Make friends with your mind
Monkey mind syndrome (when you’re trying to concentrate but your mind is constantly jumping from one place to another) is incredibly common and you notice it as soon as you start meditating. What may surprise you is how to overcome it.
Instead of trying to control the thinking mind, take her side and hug her. When you are practicing, do it knowing that your thoughts will not stop. Meditate with kind intention towards all those thoughts, especially the negative ones. Try not to avoid them or get caught up in them: just observe them and bring your attention back to the breath. The more you practice this, the easier it will become, and the sooner you will discover that the key to quieting the mind lies in being completely indifferent to all your thoughts.
You don’t have to become a wax statue
Sitting with your back relatively straight is enough. And note that upright does not mean stiff. Sometimes, the effort to lift the spine leads us to tense that area of the body and it is the opposite, to be aware of possible stiffness and lengthen the spine upwards but in a smooth, relaxed way, with its natural curvatures. If you have to cough, sneeze, spit, or clear your throat, you don’t have to have seizures trying to avoid it. Instead, allow yourself to occupy yourself and pay attention to those little distractions naturally. That way you can move forward comfortably.
Practice with your palms facing up instead of fingers together
The big question is what to do with your hands. We see in the images people sitting with their fingers together. Well, instead of bringing your index finger and thumb together, try simply letting your hands rest in your lap, palms up. This gesture is enough to stay alert without having to constantly remind yourself that your fingers have to be touching.

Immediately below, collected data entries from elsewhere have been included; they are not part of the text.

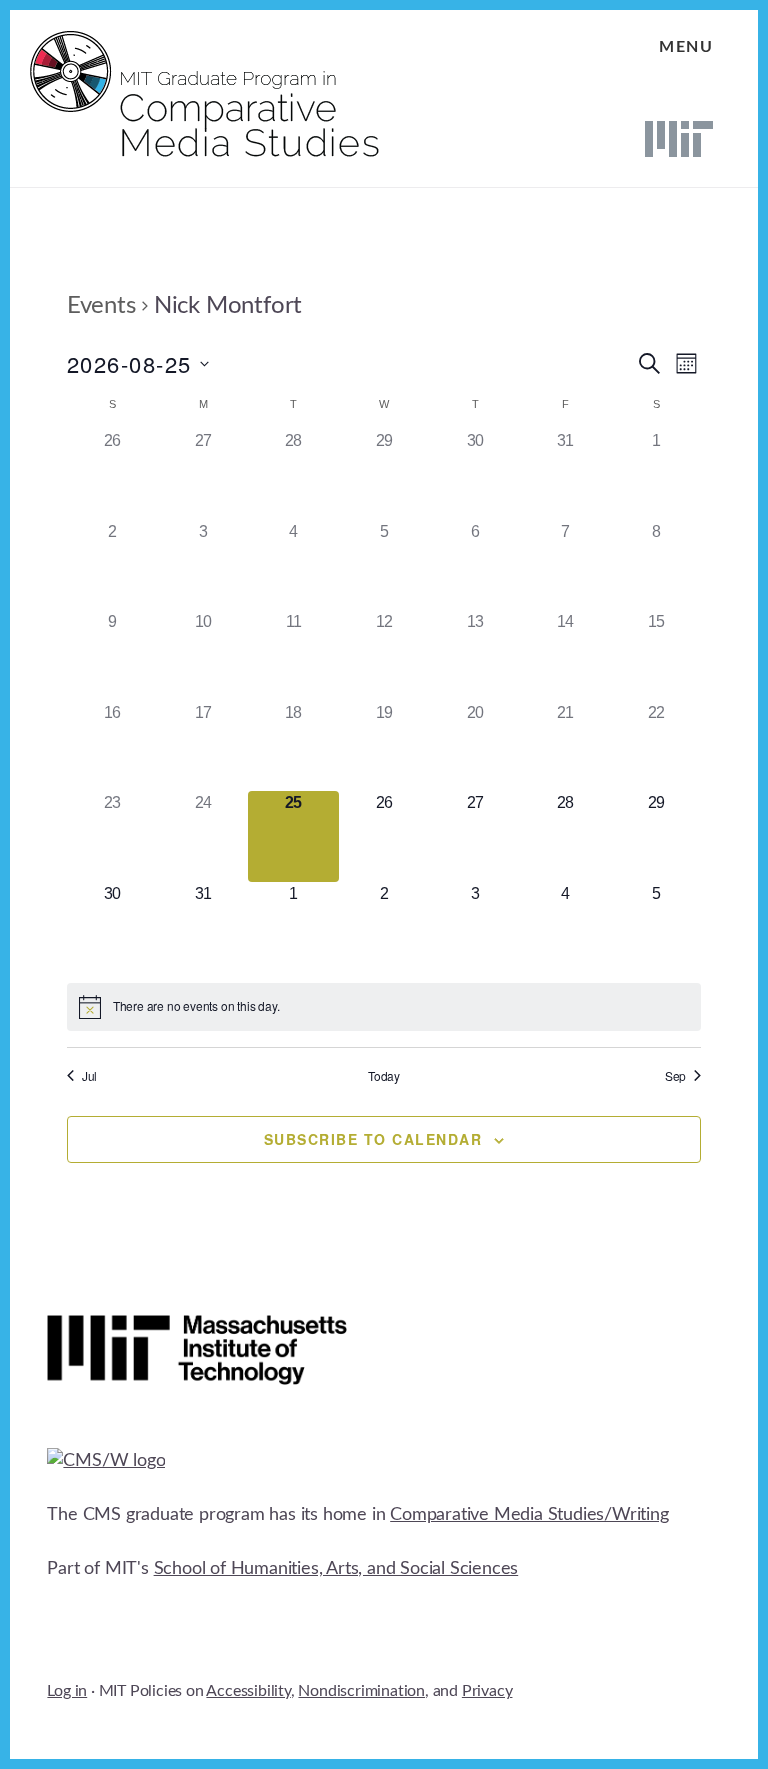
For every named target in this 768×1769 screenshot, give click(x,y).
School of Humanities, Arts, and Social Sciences (336, 1569)
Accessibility (248, 1691)
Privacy (487, 1691)
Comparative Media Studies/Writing (529, 1515)
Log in (67, 1691)
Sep (675, 1076)
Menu (686, 47)
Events (101, 306)
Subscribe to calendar (373, 1139)
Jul (89, 1076)
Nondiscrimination (361, 1691)
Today (384, 1076)
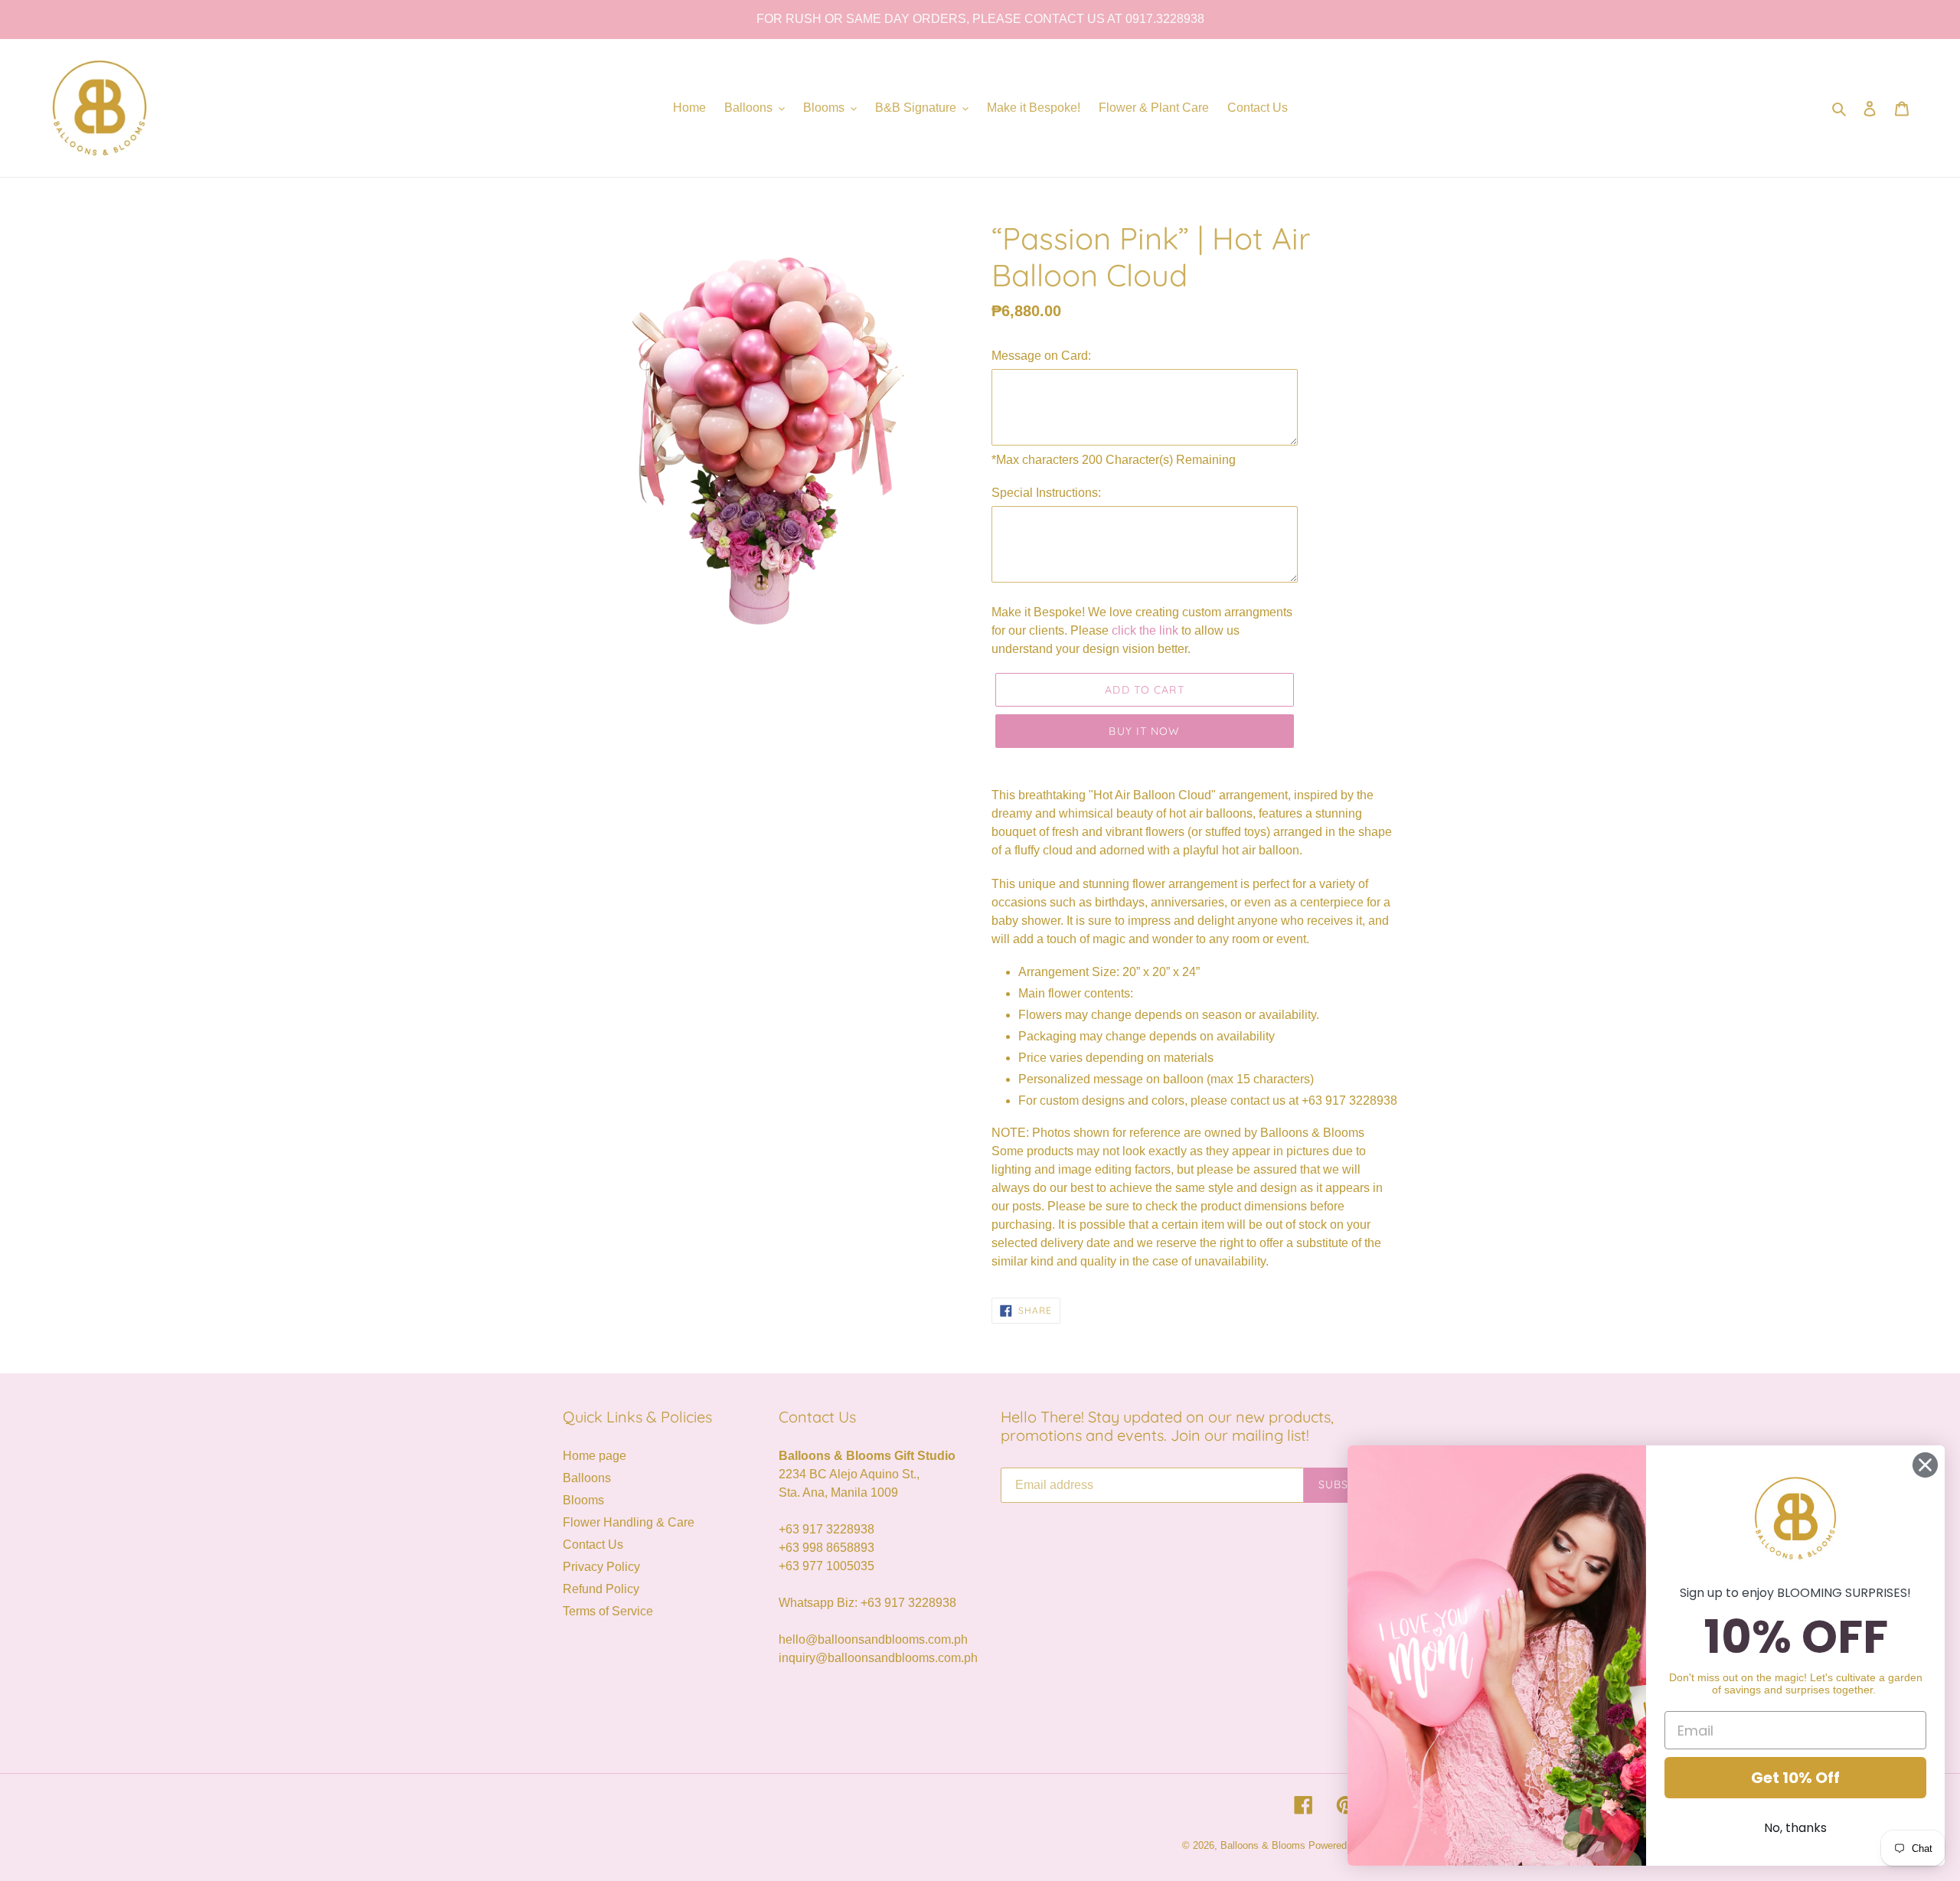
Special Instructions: (1046, 492)
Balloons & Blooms (1262, 1845)
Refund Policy (601, 1588)
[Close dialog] (1925, 1465)
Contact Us (593, 1544)
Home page (594, 1455)
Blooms (583, 1500)
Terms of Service (608, 1611)
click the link (1146, 630)
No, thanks (1795, 1828)
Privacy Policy (601, 1566)
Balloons (587, 1477)
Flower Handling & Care (628, 1522)
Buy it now (1144, 731)
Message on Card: (1041, 355)
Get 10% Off (1795, 1777)
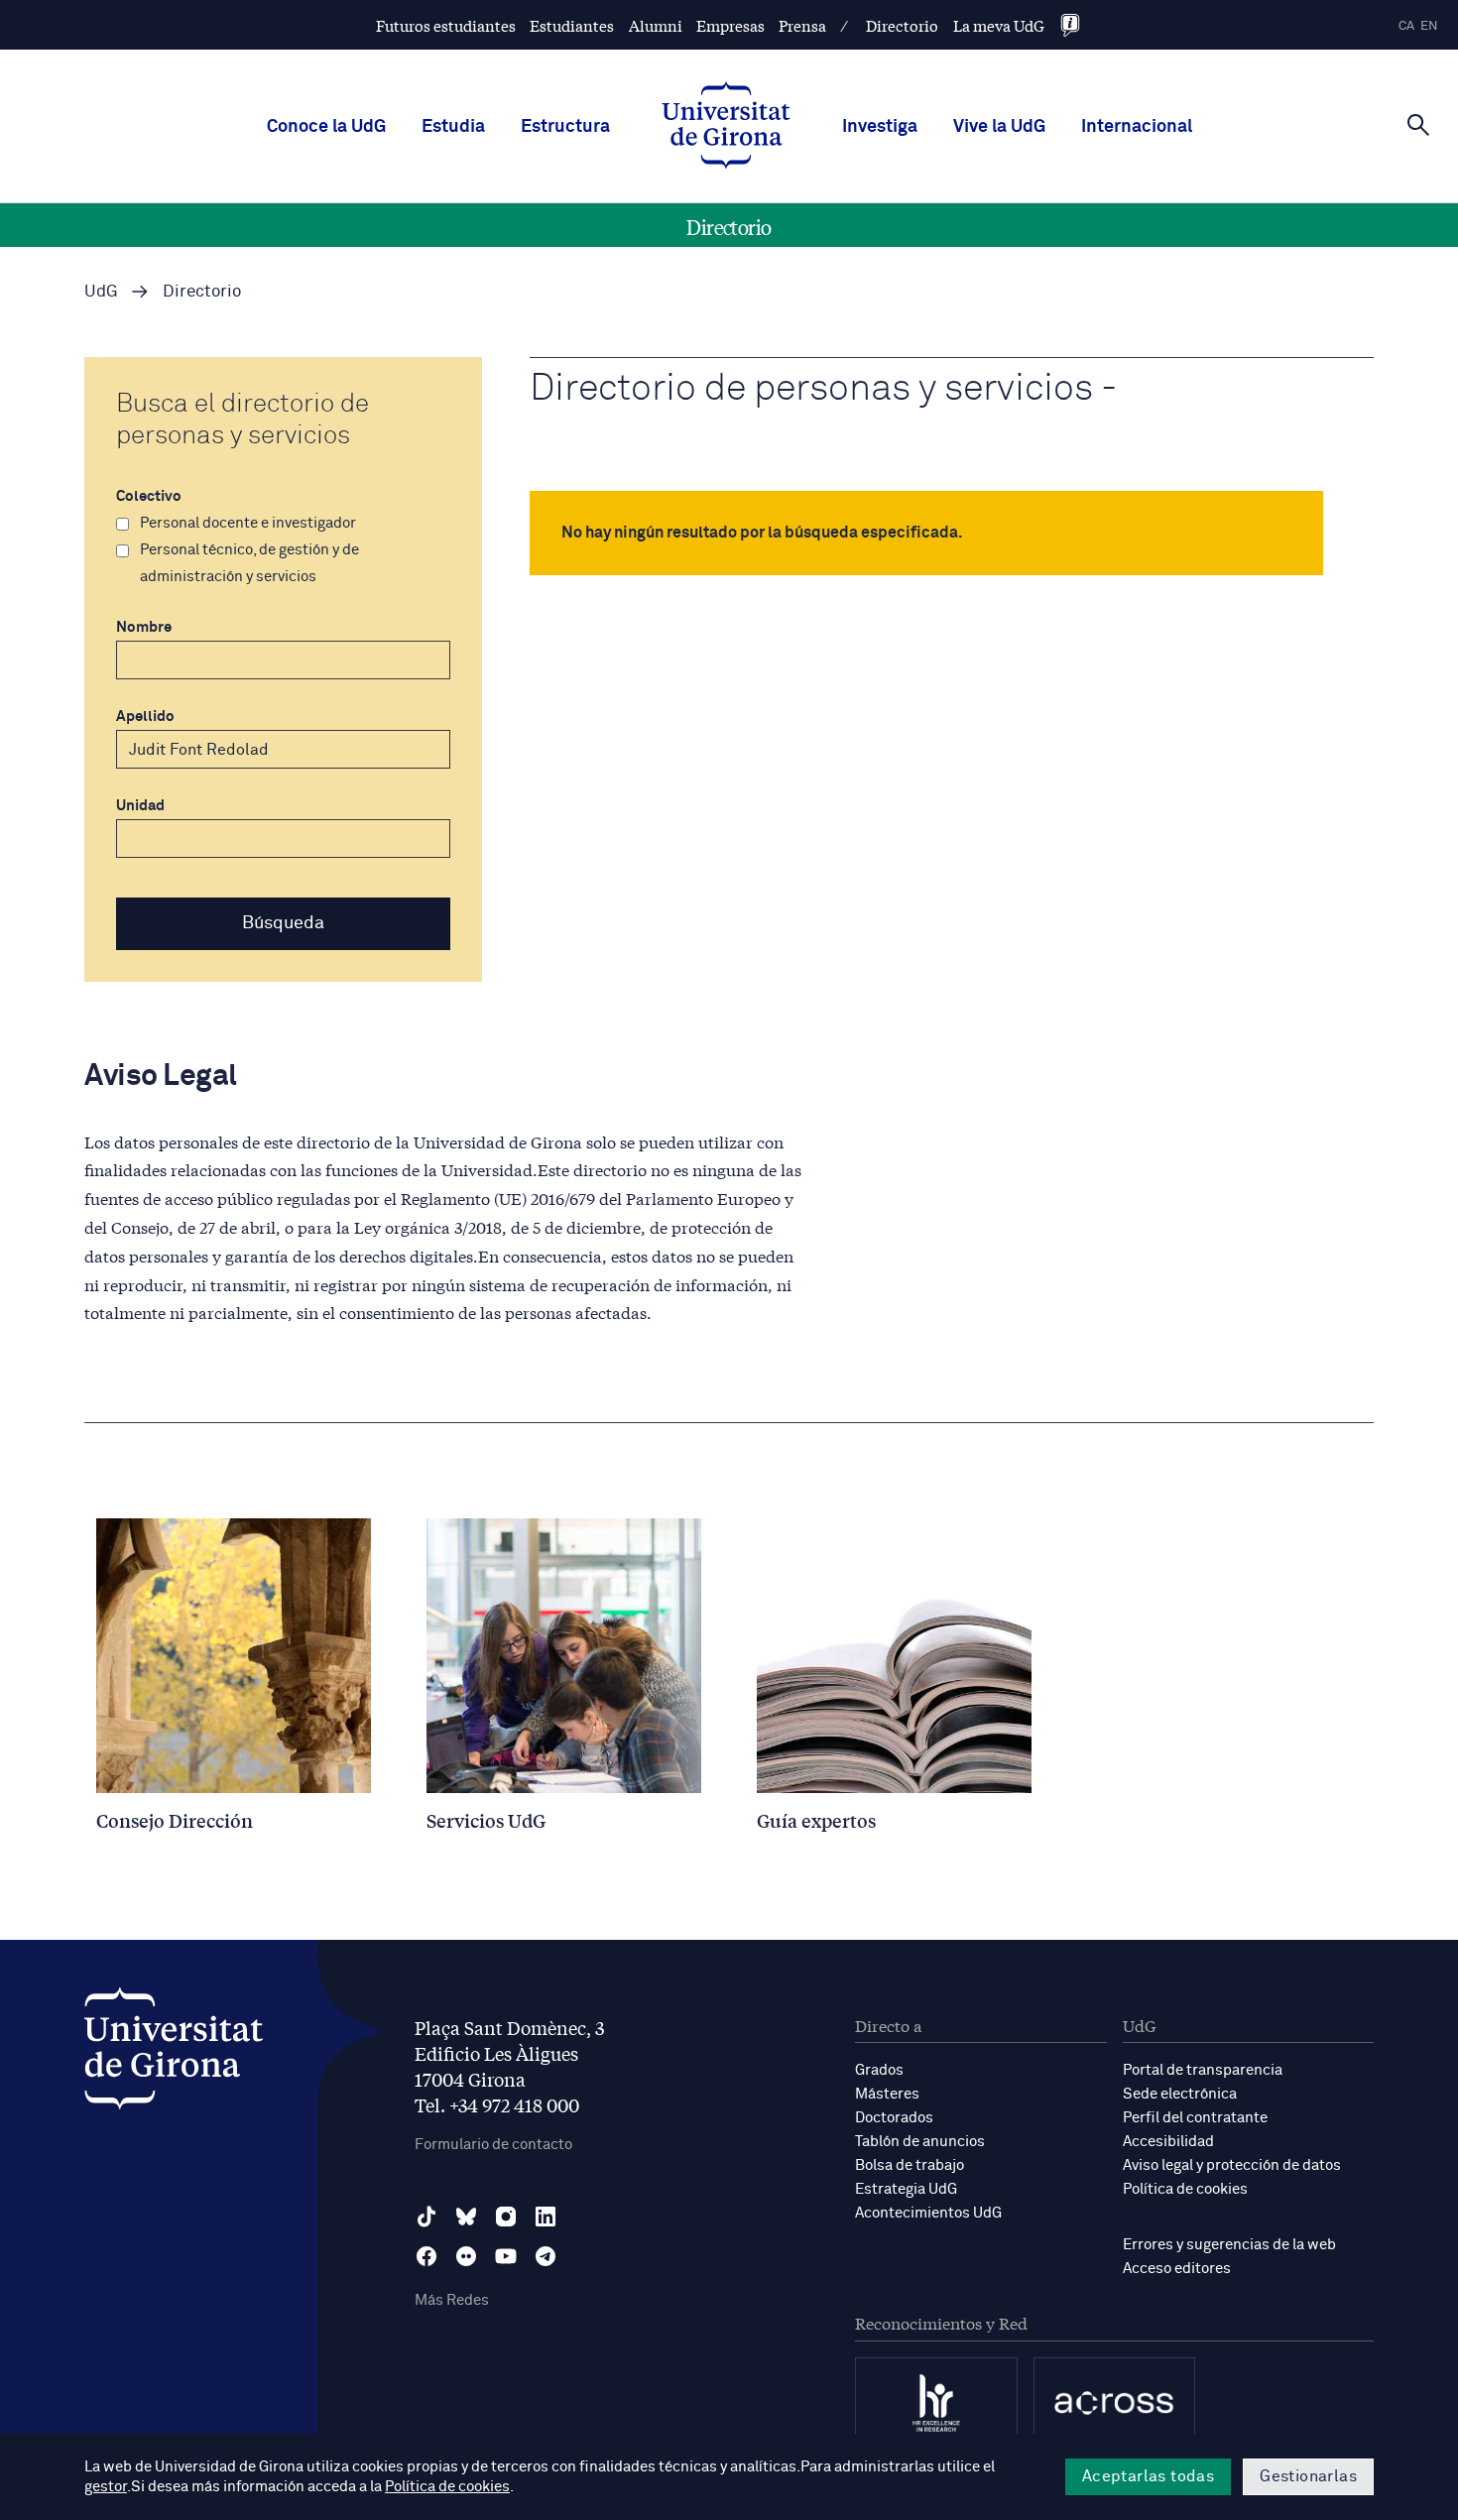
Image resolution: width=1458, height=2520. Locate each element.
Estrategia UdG (906, 2189)
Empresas (730, 25)
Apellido (145, 716)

Sit in a comfortable posture
There are plenty of meditation stools and cushions on the market. Choose the most comfortable option for you. Before you invest in a stool, try simply stacking up a few cushions and building a routine. But if sitting on the floor weighs you down, give yourself permission to sit on a chair or even a couch. No rule says that meditation is only effective if it is practiced on the ground. We return to point 2 to recommend an alert posture because you are not going to sleep, you are going to be present, aware. Firm and still like a mountain but with enough comfort, without forcing positions that could even cause an injury.
Do not use alarm
You’re probably wondering why this point is capitalized, thinking it’s unnecessarily alarming. That is the idea, that coming out of meditation with an alarm is unnecessary. As your mind settles into the last half of the meditation, as soon as the alarm goes off, your heart will burst out of your mouth. And that won’t make you feel good. Obviously, you need to time your session. What we recommend is that you look for a soft sound, that warns you but does not alter you. Many times we are asked why we do not use bells in timing and the reason is this. In the case of our method, as the practices are guided, a bell is not necessary. The voice that leads you in meditation also warns you of the end, in the same tone, and without interruptions.
The more often you practice, the closer you will be to meditation becoming a habit. As a psychological trick, you can put an “x” on the calendar after you meet your daily commitment. That will motivate you to keep going, especially on days when the last thing you want to do is sit in meditation. Keep your goals small and achievable. Start with a goal to meditate every day for at least 10 minutes for seven days in a row. As soon as you meet your goal, increase your meditation time from there.
Quantity is better than quality
No, it’s not a typo. When it comes to meditation, the saying “quality is better than quantity” doesn’t apply. It is rather the opposite. You should practice completely unconcerned about the quality of your meditations, and strive for quantity instead. In other words, be as consistent as possible. Meditate daily, without fail, whenever you can. You will find that the quality of your inner experiences only improves based on the amount or number of times you sit.